# nowi użytkownicy i nie przestrzeganie regulaminu

## pancurski

Na forum sypnęło ostatnio nowymi użytkownikami gentoo, piszą posty, często dublują tematy, problemy są rązwiązywane, ale o dodawaniu SOLVED mało kto myśli. Można jakoś temu zaradzić czy może to ja jestem wyjątkowo upierdliwy? :]

----------

## 13Homer

To drugie :)

----------

## milu

 *frondziak wrote:*   

> Na forum sypnęło ostatnio nowymi użytkownikami gentoo, piszą posty, często dublują tematy, problemy są rozwiązywane, ale o dodawaniu SOLVED mało kto myśli. Można jakoś temu zaradzić czy może to ja jestem wyjątkowo upierdliwy? :]

 

Niestety radą na to jest tylko przeczytanie Apelu i stosowanie się do jego zasad a tego wymusić niestety się nie da.

----------

## Paczesiowa

mozna by zrobic tak ze zeby zalozyc konto trzeba przecyztac apele, regulaminy i zdac test z tychze. na polishtracker tak jest.

----------

## 13Homer

Co innego znajomość, a co innego stosowanie.. Niestety sprawa jest beznadziejna.

----------

## Poe

nam, moderatorom nie musicie mowic, ze to beznadziejne.... czasmi az ręce opadają... 

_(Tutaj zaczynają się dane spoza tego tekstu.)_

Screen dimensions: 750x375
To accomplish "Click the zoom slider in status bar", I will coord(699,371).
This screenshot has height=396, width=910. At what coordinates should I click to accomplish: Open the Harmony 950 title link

coz, taka praca, lae to prawda, ze ostatnio mamy jakiś wysyp.. za duzo deszczu i ludziom sie nudzi  :Wink: 

----------

## Yatmai

Myślę, że test ze znajomości regulaminu nie byłby taki głupi, aczkolwiek bez zdania go można by swobodnie przeglądać forum, żeby ludzi nie pozbawiać źródła informacji.

Druga rzecz, że można by oficjalne warn'y wprowadzić, jak się ich np 5-10 nazbiera to ban czy to na tydzień/miecha czy na stałe (kwestia do dyskusji) Pomylić się zawsze można, ale w takiej ilości to już nie pomyłka a lenistwo tudzież głupota  :Smile: 

----------

## noobah

Jestem stosunkowo nowym userem zarówno  Gentoo jak i tego forum, ale że przeglądam je codziennie, to zgadzam się ze dublowane posty potrafią wkurzyć, a jeszcze bardziej ludziki, które je tworzą i wydaje im się że są pępkiem świata i że ich problem jest unikatowy i najważniejszy.

Jestem za testem!

----------

## Poe

test dla mnie jest dość nietrafionym pomysłem.... APEL można znać, ale co z tego, skoro ludzi to g* obchodzi....

co do warnów... to trzebaby wprowadzic jakos na poziomie phpbb, ale nie wiem czy przedzie.. kto by dawal ostrzeżenia... my czy admini?

----------

## 13Homer

A ja przeciw testowi. Przecież można sobie wtedy otworzyć w drugim oknie regulamin i znajdować odpowiedzi zwykłym CTRL-F.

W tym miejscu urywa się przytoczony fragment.